*EXERCISE DETAILS*: Every line of the material below needs to be copied exactly; omit the pictures.

***

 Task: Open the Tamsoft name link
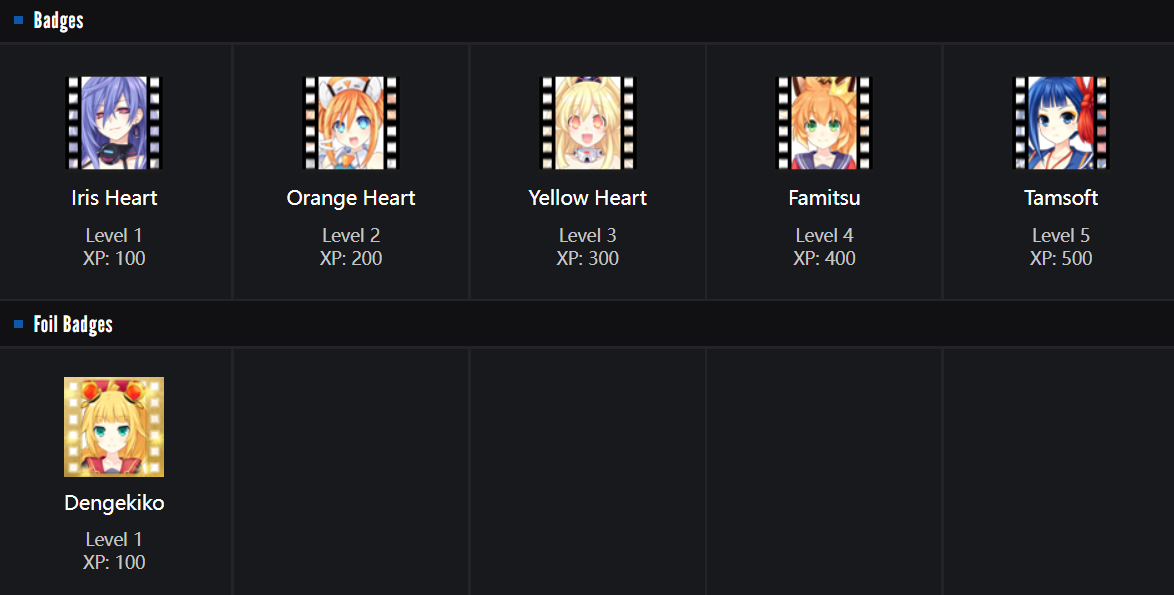click(1061, 198)
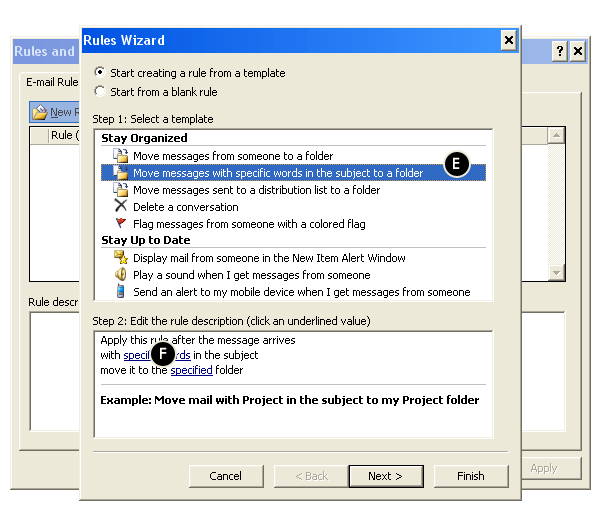The height and width of the screenshot is (530, 614).
Task: Click the 'specified' folder link
Action: pos(191,370)
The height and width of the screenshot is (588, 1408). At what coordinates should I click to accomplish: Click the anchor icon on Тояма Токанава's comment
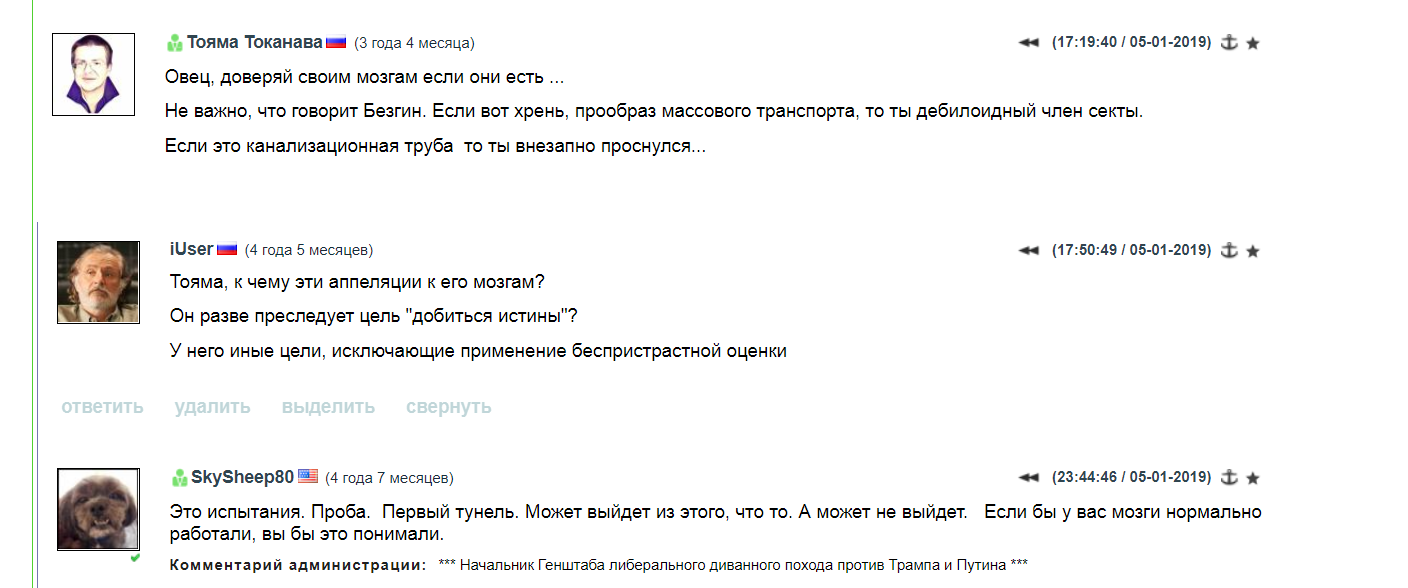tap(1231, 42)
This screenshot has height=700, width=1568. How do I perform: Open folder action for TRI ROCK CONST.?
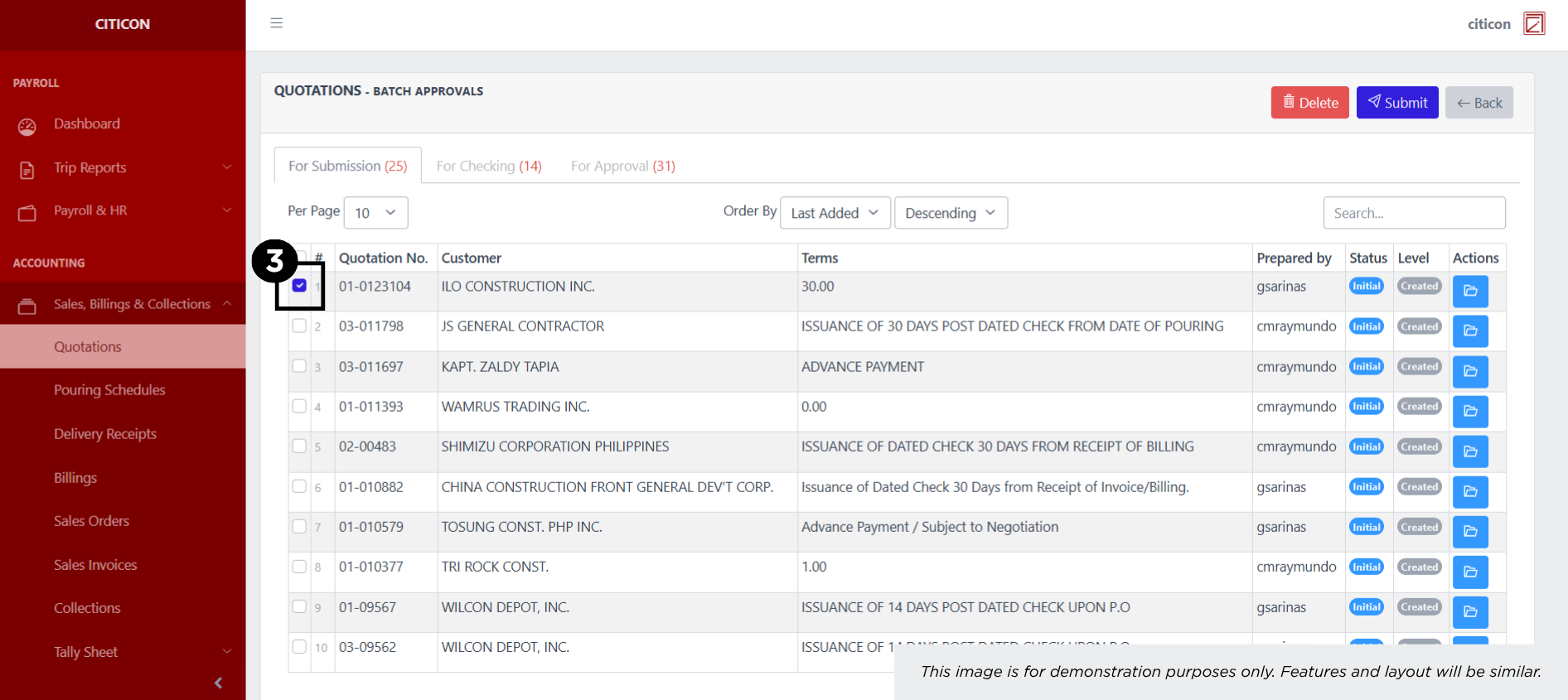tap(1469, 572)
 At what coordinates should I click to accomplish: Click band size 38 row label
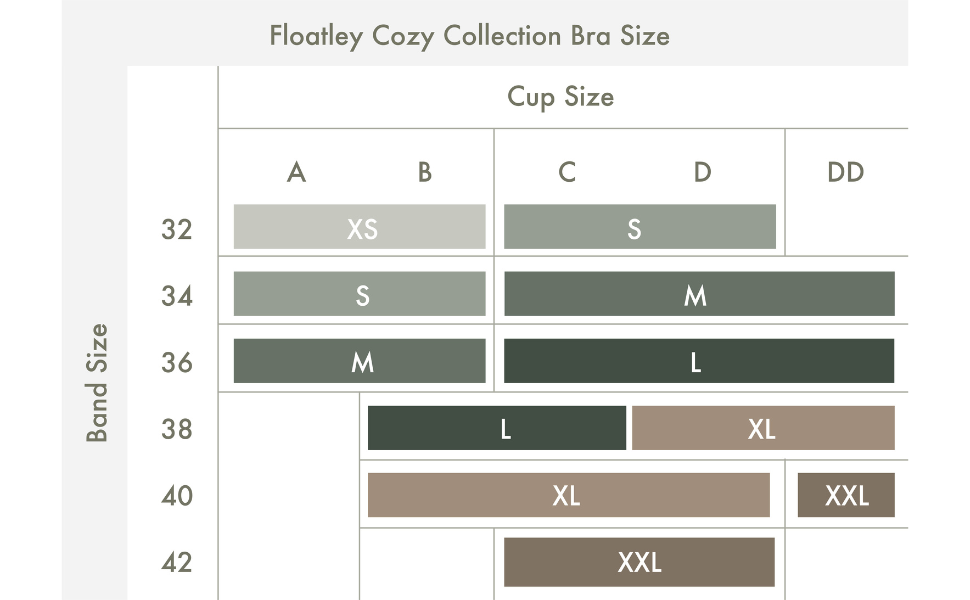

***

*RESPONSE FOR THIS EXERCISE*:
 Task: Open the Tamsoft name link
click(1061, 198)
The height and width of the screenshot is (530, 614).
Task: Click the 'specified' folder link
Action: pos(191,370)
The height and width of the screenshot is (588, 1408). At what coordinates should I click to accomplish: Click the anchor icon on Тояма Токанава's comment
tap(1231, 42)
This screenshot has height=700, width=1568. How do I perform: Open folder action for TRI ROCK CONST.?
tap(1469, 572)
 At what coordinates should I click to accomplish: Click band size 38 row label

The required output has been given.